Data for this task:
##########

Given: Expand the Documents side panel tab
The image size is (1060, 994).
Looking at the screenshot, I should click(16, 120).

##########

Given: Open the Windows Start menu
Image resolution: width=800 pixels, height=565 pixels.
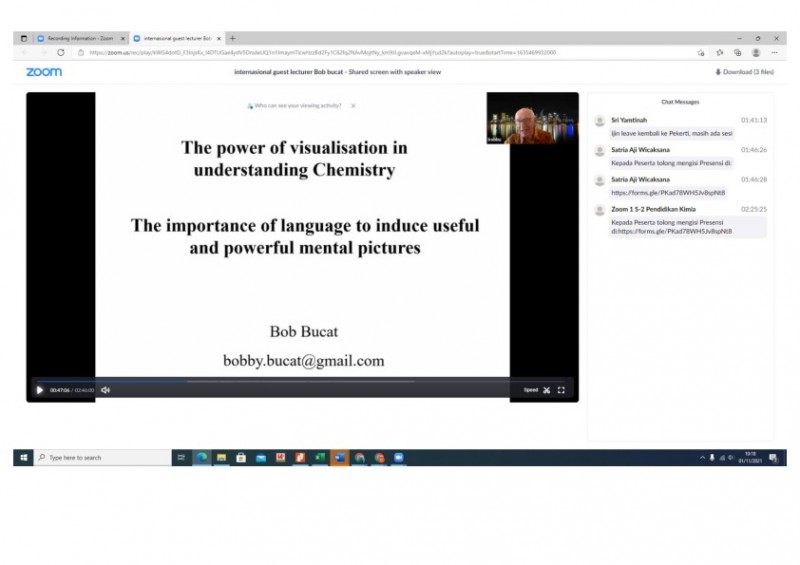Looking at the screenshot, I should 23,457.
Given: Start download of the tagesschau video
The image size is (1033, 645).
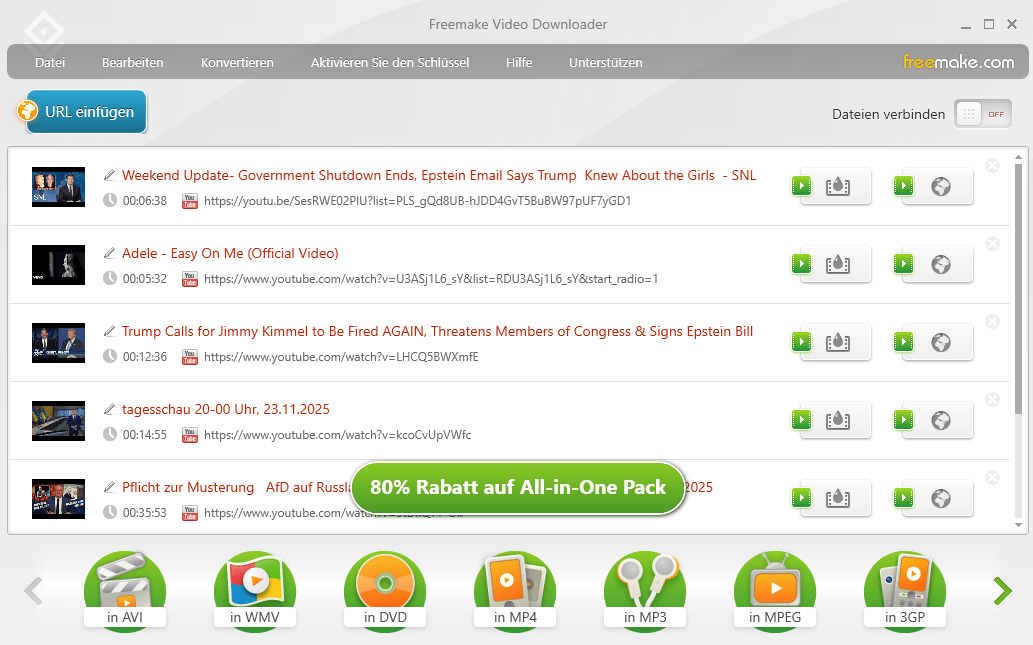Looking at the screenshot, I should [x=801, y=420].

##########

What is being asked:
Identify each line in the entries with the word "Start" and copy it.

Answer to this problem:
Given: Open the Windows Start menu
Given: Start download of the tagesschau video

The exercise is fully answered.